By adding in vivo neuroimaging to such complex explanatory structures, current neuropsychiatry may enter into fundamental revision of its classification systems.

Author Response

@ANSWER: This is addressed in the text as:

Third, future research should add magnetic resonance structural, functional, and spectroscopic assessments of the “brainome” to enrich our nomothetic model and to examine which “brainome” features belong to the AOP-cognitome-symptomatome phenotype [27].

Author Response File: Author Response.docx

Reviewer 2 Report

The aim of the paper was to explain how to construct a reliable and replicable nomothetic network of schizophrenia.

Please specify more information about Figure 1. You said it's a pre-specified theoretical model. What are the references?

All the used tools are very well detailed in Methods. The phenomenome (HR QoL domains 1, 2, 3, and 4) was the final target which was predicted by all the other indicators.

You have split the population into three groups based on a visual binning method. Please specify what are the limits for very low RR, lower (or lowered ?!?) RR, and normal RR.

What are the limits of your research, if any?

Author Response

The aim of the paper was to explain how to construct a reliable and replicable nomothetic network of schizophrenia.

Please specify more information about Figure 1. You said it's a pre-specified theoretical model. What are the references?
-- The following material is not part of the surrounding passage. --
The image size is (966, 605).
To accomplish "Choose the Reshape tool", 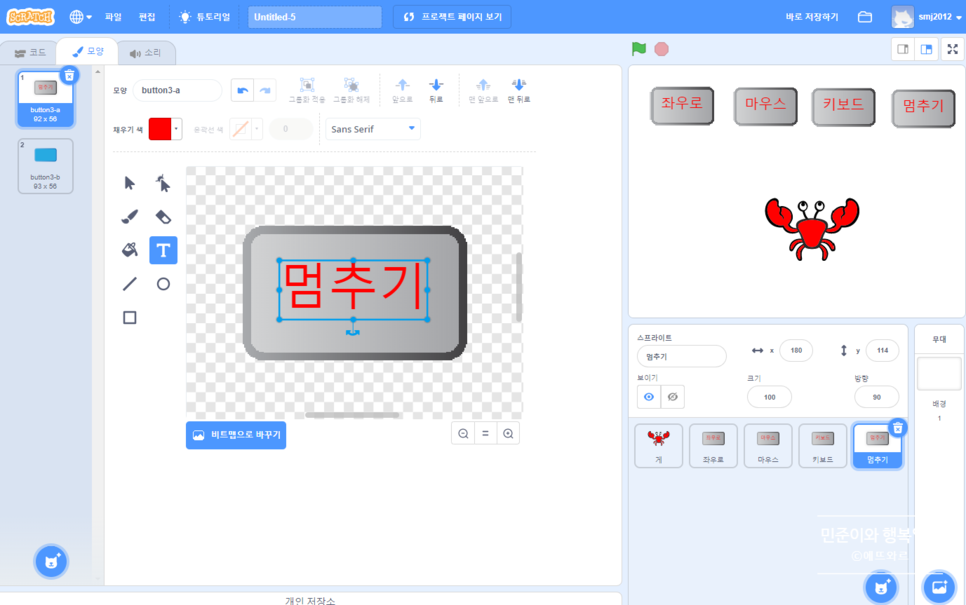I will coord(163,183).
@ANSWER: References are given. Addressed in the text as:

Hence, this study aims to explain how a) to construct a reliable and replicable nomothetic network of schizophrenia based on a theoretical model that was pre-specified based on our previous knowledge [1-5,9-14] (Figure 1)
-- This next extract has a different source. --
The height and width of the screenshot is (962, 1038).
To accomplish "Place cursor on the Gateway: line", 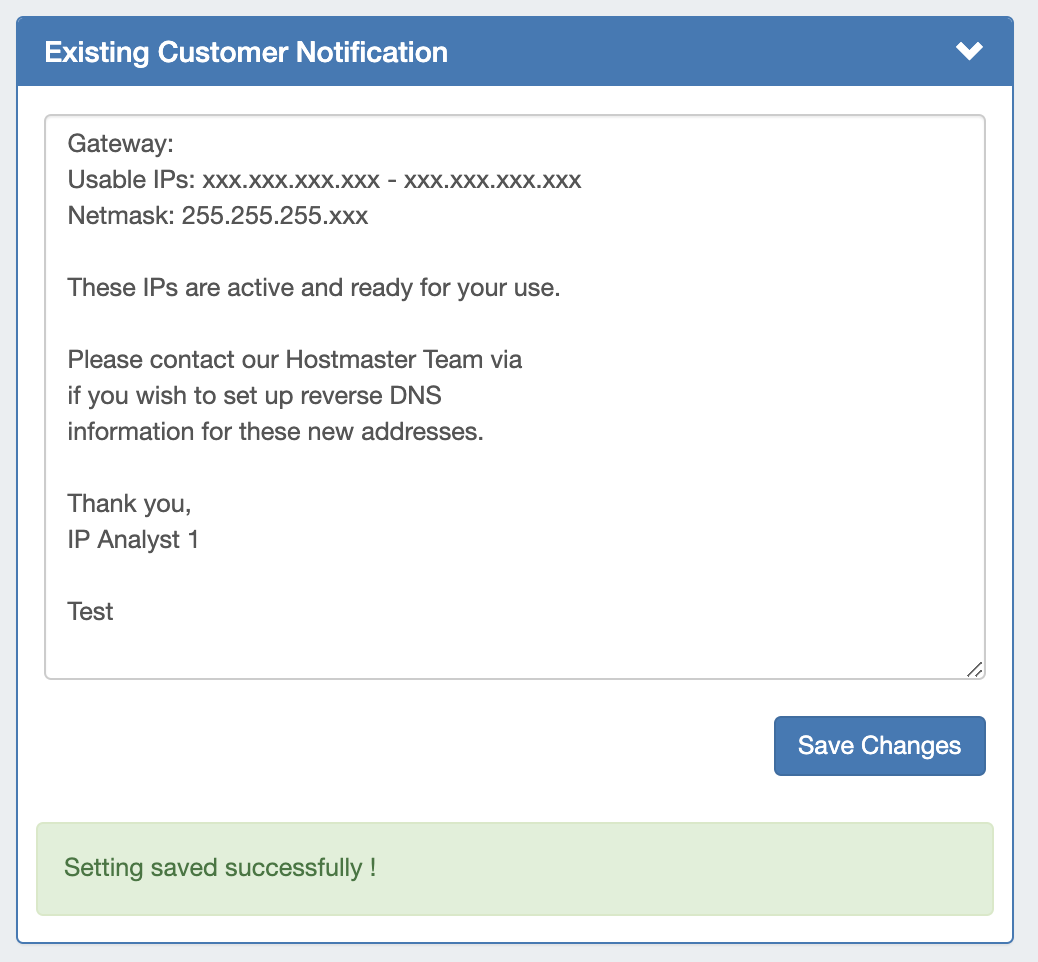I will (x=121, y=144).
All the used tools are very well detailed in Methods. The phenomenome (HR QoL domains 1, 2, 3, and 4) was the final target which was predicted by all the other indicators.
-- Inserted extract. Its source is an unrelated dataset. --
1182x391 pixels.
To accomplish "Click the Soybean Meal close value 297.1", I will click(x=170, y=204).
You have split the population into three groups based on a visual binning method. Please specify what are the limits for very low RR, lower (or lowered ?!?) RR, and normal RR.

@ANSWER: The thresholds as defined through visual binning are now defined in the text:

we have split the population into three groups based on a visual binning method using z=-0.53 and z=0.80 as cut-off-values.

What are the limits of your research, if any?

@ANSWER: Limitations are discussed:

 Nevertheless, future research should include a larger number of patients to conduct predictive modeling and delineate the accuracy of optimized versions of our cluster classification.

And:

The results of the present study should be discussed with respect to its limitations. First, this is a case control study and, therefore, one must be careful with causal interpretations. Nevertheless, the paths from the causome/protectome to the phenome (including AOPs, cognitome and symptomatome) can be validated because it comprises genes and gene products (including CMPAase and zonulin) as well as deficits in natural IgM which predispose to the AOPs, which are known to cause cognitive deficits and behavioral responses (see Introduction). Second, our results were obtained in stabilized patients and, therefore, cannot be extrapolated to patients in the acute phase of illness. A study is underway to create nomothetic models of the acute phase of psychosis. Third, future research should add magnetic resonance structural, functional, and spectroscopic assessments of the brainome to enrich our nomothetic model and to examine which brainome features belong to the AOP-cognitome-symptomatome phenotype [27]. Fourth, although we included 32 biomarkers and 16 clinical indicators in our model, larger samples with a wider array of genome, epigenome, and metabolome data as well as environmental and lifestyle factors should be added to build a more final model that should be cross-validated in larger, independent samples.